Social strategy should be perceived the same way for several reasons. However, what stands out the most is the unpredictability of the channel. Social networks are constantly changing the methods in which they handle advertising. The most glaring example is the recent revelation that Facebook is reportedly limiting organic reach for brand pages. While the true value of Facebook pages has always been questioned, there is no denying that a limit on organic reach could severely disrupt a brand’s strategy for engaging followers and loyalists. With organic reach limited to one to two percent of followers, most speculate that from the beginning, the move has been an attempt to encourage more ad spending. However, the blow certainly lessens for brands with lighter wallets if they have an array of social tactics.

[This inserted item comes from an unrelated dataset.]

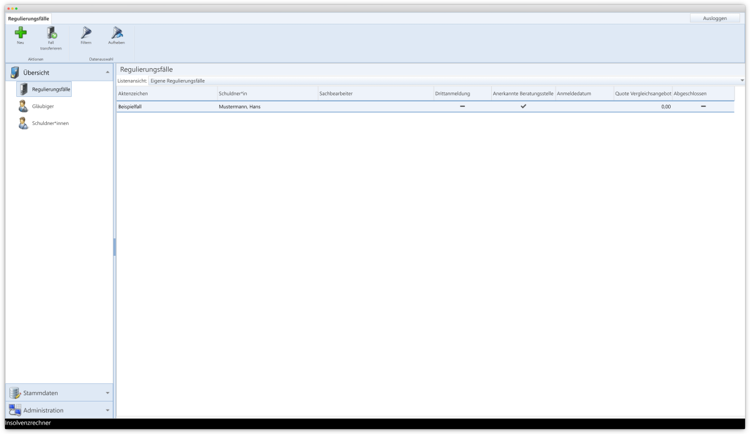This screenshot has height=434, width=750.
Task: Expand the Stammdaten section arrow
Action: 108,393
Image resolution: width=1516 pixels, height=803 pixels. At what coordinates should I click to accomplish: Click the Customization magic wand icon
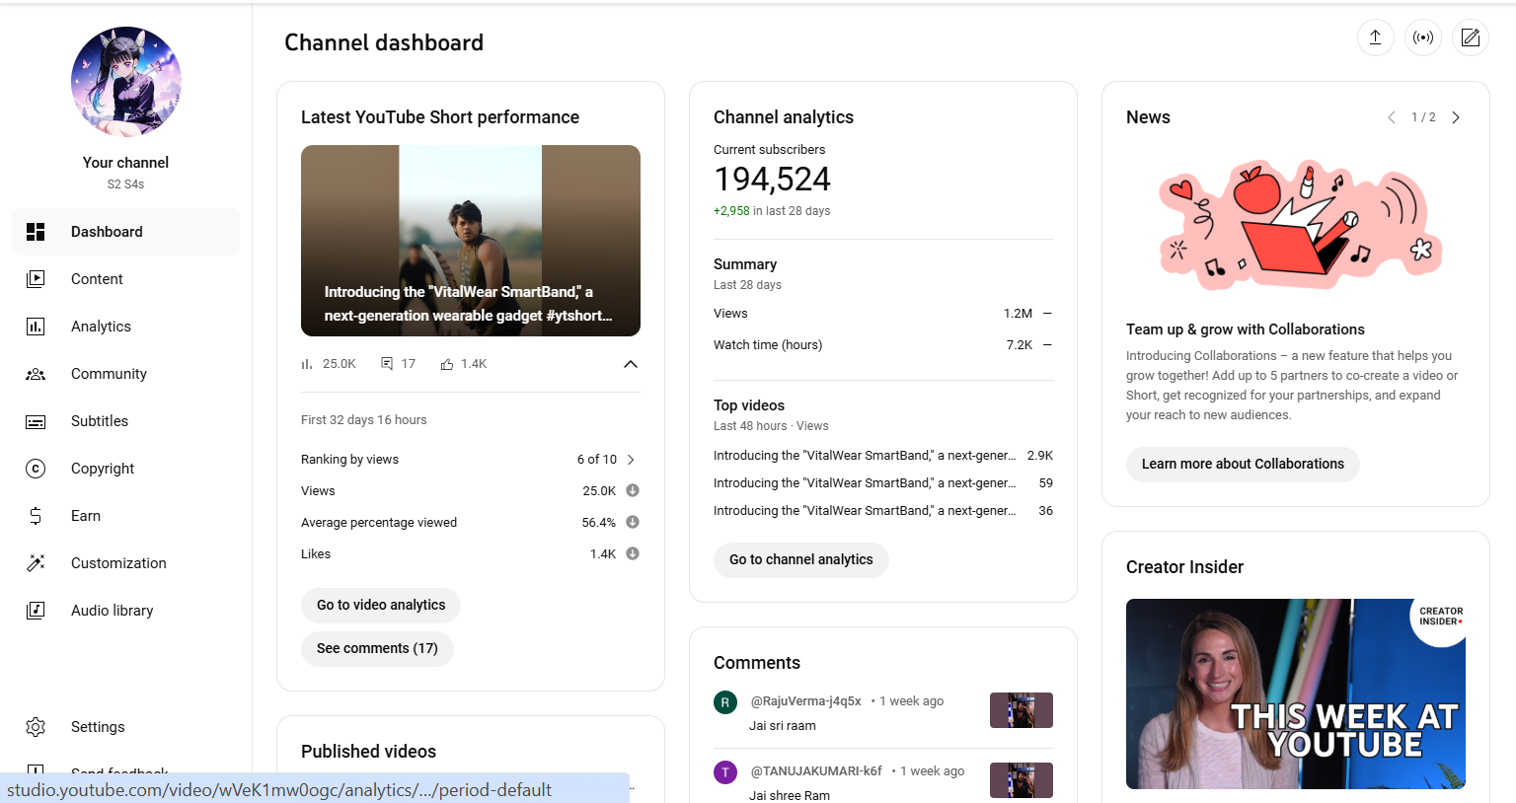(36, 563)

The risk of changing advertising policies isn’t the only reason to diversify your social media strategy – just ask the folks on Wall Street. Twitter’s stock price, which hit a high of $74.73 back in January, has now plummeted by $40 due to the overwhelming concern about a slowing user rate. Twitter has stated that they don’t see a declining user rate as a big deal; they believe the platform better serves as a content aggregator rather than a social network. Still, it speaks to the fact that what is popular now might not be popular tomorrow, especially if a large portion of your targeted audience is of the Millennial generation. This isn’t to say that Twitter is doomed – far from it. But, no matter what the company says publically, it is worth it for your brand to, once again, have alternatives to spread your message.

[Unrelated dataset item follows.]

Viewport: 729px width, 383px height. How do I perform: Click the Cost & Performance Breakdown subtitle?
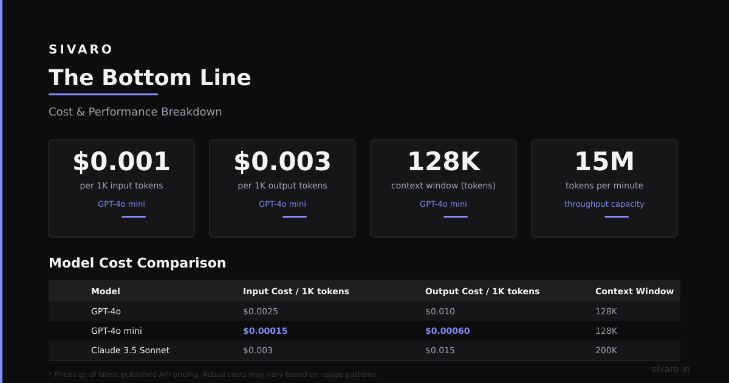[135, 112]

Of course, any campaign executed by your brand should involve multiple channels. Integration is a key to engaging consumers and creating advocates. However, social media’s volatility means special attention has to be paid to how your brand’s marketing dollars are spread out.
Pinterest recently announced that it is “testing” paid posts in what has been the latest example of a social media giant succumbing to the call of ad dollars. After four years of operating without considering advertising as a paid service, brands that use the platform are likely to see some changes in the coming months. Whether they will be positive or negative remains to be seen, but it reiterates the fact that social media will continue to change, meaning that brands must find partners that are willing to embrace a multiplatform, and multichannel, approach.